Disclaimer: effeminate behavior is forgivable in the following situations:

-If you are gay. Sometimes it just cant be helped and SOMEONE has to play that role so it might as well be you. See John Leguizamo in To Wong Foo.

-If you are in a band. Your overemotional behavior is forgivable if you channel it through song and then play the dick in your day to day life. See Rob Gordon in High Fidelity.

Know your role.

Nick Hornby Is Cooler Than You

"So maybe what I said before, about how listening to too many records messes your life up… maybe there’s something in it after all. David Owen, he’s married right? He’s taken care of all that, and now he’s a big-shot dipolamt. The guy who came into the shop with the suit and car keys, he’s married, too, and now he’s, I don’t know, a businessman. Me, I’m unmarried - at the moment as unmarried as it’s possible to be - and I’m the owner of a failing record shop. It seems to me that if you place music (and books, probably, and films, and plays, and anything that makes you feel) at the center of your being, then you can’t afford to sort out your love life, start to think of it as the finished product. You’ve got to pick at it and unravel it until it all comes apart and you’re compelled to start all over again. Maybe we all live life at too high a pitch, those of us who absorb emotional things all day, and as a consequence we can never feel merely content: we have to be unhappy, or ecstatically, head-over-heels happy, and those states are difficult to achieve within a stable, solid relationship. Maybe Al Green is directly responsible for more than I ever realized.

See, records have helped me to fall in love, no question. I hear something new, with a chord change that melts my guts, and before I know it I’m looking for someone, and before I know it I’ve found her. I fell in love with Rosie the simultaneous orgasm woman after I’d fallen in love with a Cowboy Junkies song: I played it and played it and played it, and it made me dreamy, and I needed someone to dream about, and I found her, and… well there was trouble.”

Dont Laugh At Genetics.

Lets talk for a moment about genetics, cause it has more relevance to your life than whatever it was that you were doing a second ago.

I worry about genetics all the time.

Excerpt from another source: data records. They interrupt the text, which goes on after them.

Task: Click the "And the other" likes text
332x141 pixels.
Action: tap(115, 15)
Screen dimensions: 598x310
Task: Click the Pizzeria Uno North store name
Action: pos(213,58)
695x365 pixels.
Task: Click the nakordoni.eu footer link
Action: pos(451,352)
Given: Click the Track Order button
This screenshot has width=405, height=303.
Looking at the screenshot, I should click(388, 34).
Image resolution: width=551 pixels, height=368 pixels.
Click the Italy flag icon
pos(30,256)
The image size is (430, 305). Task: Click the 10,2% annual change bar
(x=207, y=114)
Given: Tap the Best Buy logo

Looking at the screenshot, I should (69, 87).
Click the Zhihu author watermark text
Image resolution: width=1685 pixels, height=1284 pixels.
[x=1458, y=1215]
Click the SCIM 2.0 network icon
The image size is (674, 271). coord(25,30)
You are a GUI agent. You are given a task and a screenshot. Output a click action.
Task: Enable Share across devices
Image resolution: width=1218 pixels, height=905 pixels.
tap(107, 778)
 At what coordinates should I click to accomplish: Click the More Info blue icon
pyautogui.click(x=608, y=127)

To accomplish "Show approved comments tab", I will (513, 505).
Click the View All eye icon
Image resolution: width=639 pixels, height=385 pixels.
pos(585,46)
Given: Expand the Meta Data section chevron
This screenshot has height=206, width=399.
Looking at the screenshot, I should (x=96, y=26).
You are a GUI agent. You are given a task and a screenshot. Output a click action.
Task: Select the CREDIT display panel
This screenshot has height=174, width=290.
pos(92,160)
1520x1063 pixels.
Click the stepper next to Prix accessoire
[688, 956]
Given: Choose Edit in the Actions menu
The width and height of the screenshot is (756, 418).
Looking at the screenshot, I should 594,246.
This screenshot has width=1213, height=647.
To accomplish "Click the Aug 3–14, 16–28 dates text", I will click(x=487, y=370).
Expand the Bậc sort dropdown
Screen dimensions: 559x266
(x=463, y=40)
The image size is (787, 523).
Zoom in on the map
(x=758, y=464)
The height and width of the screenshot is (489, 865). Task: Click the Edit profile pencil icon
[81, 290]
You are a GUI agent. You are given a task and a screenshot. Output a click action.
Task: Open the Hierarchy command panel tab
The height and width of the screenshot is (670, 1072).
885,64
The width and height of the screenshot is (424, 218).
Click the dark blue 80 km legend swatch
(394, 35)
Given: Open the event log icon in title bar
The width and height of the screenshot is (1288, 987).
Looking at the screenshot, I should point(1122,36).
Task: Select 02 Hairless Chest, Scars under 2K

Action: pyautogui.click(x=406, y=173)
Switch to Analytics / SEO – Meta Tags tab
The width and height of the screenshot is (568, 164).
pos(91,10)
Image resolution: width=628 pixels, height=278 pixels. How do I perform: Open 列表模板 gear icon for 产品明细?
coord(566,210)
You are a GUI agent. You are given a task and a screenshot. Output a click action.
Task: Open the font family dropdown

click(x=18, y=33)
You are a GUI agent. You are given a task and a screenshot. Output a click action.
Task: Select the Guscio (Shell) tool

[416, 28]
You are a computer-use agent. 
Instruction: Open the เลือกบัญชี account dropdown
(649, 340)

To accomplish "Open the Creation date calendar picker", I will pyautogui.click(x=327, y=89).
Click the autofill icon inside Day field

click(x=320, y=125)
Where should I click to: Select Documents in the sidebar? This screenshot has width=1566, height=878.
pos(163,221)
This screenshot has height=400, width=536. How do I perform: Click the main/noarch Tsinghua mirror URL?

To be fair, I worry about a lot of things all the time, including the apocoplypse and the likelihood that I will fall out of a boat and get eaten by a shark despite the fact that I havent stepped foot on a sea vessel of any kind in a minimum of 15 years. Despite my illogical fears, genetics are real and they will come back to karate chop you in the neck when you least expect it. You are just minding your own business, living your life and then BAM! You have colon cancer. That’s how it works. Trust me, I am not remotely anything like a doctor but that’s how it works.

I dont worry about genetics for myself, although I suppose I really should. I worry about genetics for my unborn children. I use this worry as a filter for dating men. You have to scope out what the other person is bringing to the table in more ways than one. It’s not just someone’s emotional background that matters! You have to think of the equation of my soft teeth and his overactive sweat glands equals one offspring that is a virgin until 40. I am thinking of my child’s well-being before there is even a being to be well.

Often times I wont notice someone’s genetic flaws until it is too late. The emotional bonds have been made and then the shirts come off and then you realize they have more back hair than the Cro-Magnon Man in the winter time. There is nothing you can do at that point without looking like a monster, so you power through two years of agonizing day-to-day relationship stuff until you can safely break it off without him thinking it was because of his body hair. This is why early detection of genetic flaws is key.

My suggestion: Thorough background checks, interviews, and body examinations (like they do for the Marines).

Play it safe. Know what you are getting yourself into. For yourself, for your children, for future generations everywhere.